10 gibi otoyola bırakıyorlar bizi. Yolda Ali Iraqi çalıyor şöför. Ürdün'de dinleyip çok beğendiğim Arapça rap söyleyen bir şarkıcı kendisi. Ama daha sonra şarkılarına ulaşmam mümkün olmadı. Akabe'ye ulaştığımızda çölde soğuktan üşümemek için üstümüze giydiklerimiz elimizdeki poşetlere tıkılıyor hemen. Bodrum'da gibiyiz. 7.5 JD'ye 14:00 Jettbus otobüsüne bilet alıyoruz ve önümüzde daha 2 saat var. Ürdün'ün Kızıldeniz'e tek kıyısı Akabe'de ve haritaya bakarsanız bu kıyı çok zor görülebilecek nokta gibi duruyor. Phuket'teyken çok sevdiğim mercan kayalıkları üstünde şnorkelle yüzme deneyimini burada da yaşabileceğimi anlayınca hemen taksiyle özel plajların olduğu kısma geçiyoruz. Yanımda mayom yoktu ama uyduruk bir terlik ve mayo ayarlıyorum hemen kendime bir dükkandan. 20 dakika sonra mekanda şnorkel kiralamış mayomu giymiş bir halde deniz kenarındayım.

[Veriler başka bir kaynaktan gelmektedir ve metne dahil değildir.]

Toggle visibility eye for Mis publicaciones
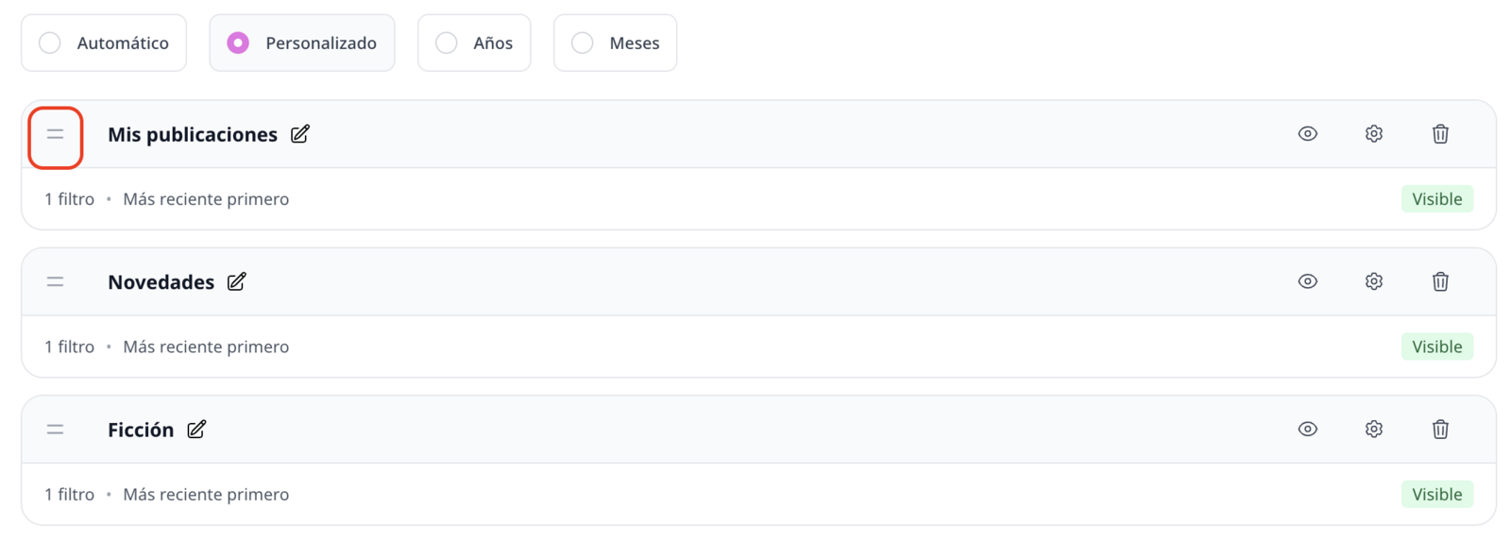This screenshot has height=541, width=1511. [1308, 134]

Kendisine Shark adını takmış Ahmed isimli birisi bana eşlik ediyor yüserken. Deniz dalgalı ve mercan kayalıklarının üstünde yüzmek yine çok zevkli. Yarım saat sonra mutlu mesut çıkıyorum denizden.

Dönüş yolunda artık yorgunluk bizi hasta edecek düzeye ulaşmış durumda. Otele döndüğümüzde sabah çölde güneşi doğurmuş öğlen Kızıldeniz'de yüzmüş akşam Amman'da otele dönmüş birisinin yorgunluğuyla sızıyoruz. Siz siz olun Ürdün'e geniş bir zamanda gidin yoksa bizim gibi yollarda koşturup durursunuz.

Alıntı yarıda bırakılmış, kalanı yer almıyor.